Translating Help Desk and Knowledge Base Documentation

Customer support for technical products and services is a big enough nightmare in your native language, i.e. the language the product or service is developed in. Adding multiple languages can multiply the headaches. However, if your tech content team plans their processes with the understanding that multiple languages will be needed, you can simplify the process.

Localizing your customer support tools in real-time (or close to it)

With the use of faster moving agile-style design and development processes, the number of changes being made to the product typically means much more frequent product releases or upgrades, sometimes as often as weekly. When you add languages these changes need to be supported in those languages. These rapid changes and the inherent complexity they introduce often drive the decision to move to a more sophisticated content development strategy. This article is an overview of how these systems work and how to align your translations with your product development timelines in real-time or at least close to real-time.

Paralleling ‘agile’ development processes

Agile design and development processes are becoming the standard process for many technical products like software and software embedded in hardware. These processes break development tasks down into small pieces that can be created, tested, and released on a more or less constant pace. This is in contrast to the waterfall approach where many elements are developed over a longer period of time and released as a ‘major’ upgrade.

The challenge with translation of these rapid releases is keeping them timely and in sync with their release dates. In a worst case scenario, translations lag behind and product releases are either held up or only released to certain languages, a process that can get unwieldy at best and damaging at worst.

Fortunately agile processes are managed with a systematic approach that uses project management tools like JIRA and, with the right workflows, your translation vendor should be able to use the same software to mirror your release schedule. There are tools designed to support these workflows that connect directly from your technical documentation teams to the translation team.

Maintaining formatting context with Component Content Management Systems (CCMS)

Component Content Management Systems are the next evolution of creation tools for technical content development. They are particularly valuable for documentation requiring translation. In fact, companies seeking an ROI justification for the costs associated with acquiring and implementing a CCMS, often find translation savings alone justify the expense and effort. Here’s why:

  1. Content is stored in a central database that writers, editors and project managers access. There are no additional versions floating around.

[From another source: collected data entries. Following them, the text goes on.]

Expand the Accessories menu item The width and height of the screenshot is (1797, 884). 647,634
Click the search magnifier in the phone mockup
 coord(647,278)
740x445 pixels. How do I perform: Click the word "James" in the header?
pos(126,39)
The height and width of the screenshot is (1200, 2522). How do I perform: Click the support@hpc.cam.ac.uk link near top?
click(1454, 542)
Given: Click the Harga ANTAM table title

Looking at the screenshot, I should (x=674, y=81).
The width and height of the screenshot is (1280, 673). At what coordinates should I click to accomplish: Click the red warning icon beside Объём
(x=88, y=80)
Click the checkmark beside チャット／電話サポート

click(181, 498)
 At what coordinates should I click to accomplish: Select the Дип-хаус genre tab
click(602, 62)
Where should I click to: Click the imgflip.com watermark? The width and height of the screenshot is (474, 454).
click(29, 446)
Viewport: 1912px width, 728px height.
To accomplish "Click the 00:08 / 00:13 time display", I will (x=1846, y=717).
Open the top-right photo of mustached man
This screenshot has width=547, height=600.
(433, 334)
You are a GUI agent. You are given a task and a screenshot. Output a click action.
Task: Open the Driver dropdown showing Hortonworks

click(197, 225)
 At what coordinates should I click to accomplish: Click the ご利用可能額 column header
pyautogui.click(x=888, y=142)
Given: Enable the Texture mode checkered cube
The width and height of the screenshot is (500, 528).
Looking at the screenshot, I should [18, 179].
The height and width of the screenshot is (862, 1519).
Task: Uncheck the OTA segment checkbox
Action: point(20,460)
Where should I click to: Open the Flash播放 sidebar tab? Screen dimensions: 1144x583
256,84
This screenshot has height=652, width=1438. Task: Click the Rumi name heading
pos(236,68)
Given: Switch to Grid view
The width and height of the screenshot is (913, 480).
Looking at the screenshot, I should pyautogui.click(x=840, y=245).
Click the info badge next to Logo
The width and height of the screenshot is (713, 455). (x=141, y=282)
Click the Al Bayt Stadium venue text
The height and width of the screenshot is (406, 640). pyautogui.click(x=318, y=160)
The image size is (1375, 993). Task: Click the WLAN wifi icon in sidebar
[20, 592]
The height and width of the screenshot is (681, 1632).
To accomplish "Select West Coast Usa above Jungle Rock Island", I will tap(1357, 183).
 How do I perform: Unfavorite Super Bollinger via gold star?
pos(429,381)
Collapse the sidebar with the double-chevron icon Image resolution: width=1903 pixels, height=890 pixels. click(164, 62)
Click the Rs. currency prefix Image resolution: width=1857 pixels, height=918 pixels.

  2. The systems are XML-based, meaning their file format is readable by all major translation memory/ management tools

  3. Most CCMSs can send files directly into translation memory software, typically the first step in the translation process

  4. The translator does the translation, the translation memory stores the translated content for reuse, the content is reviewed and edited, and then returned to the CCMS for publishing.

  5. There are no version control issues, which cuts costs due to errors and redundant effort.

  6. The content in the CCMS is structured with meta tags, enabling reuse of individual ‘chunks’ of content based on their type (see next section)

  7. The CCMS is capable of formatting the content for a variety of media, on the fly, enabling almost instant digital publishing to the web, knowledge bases, print, etc.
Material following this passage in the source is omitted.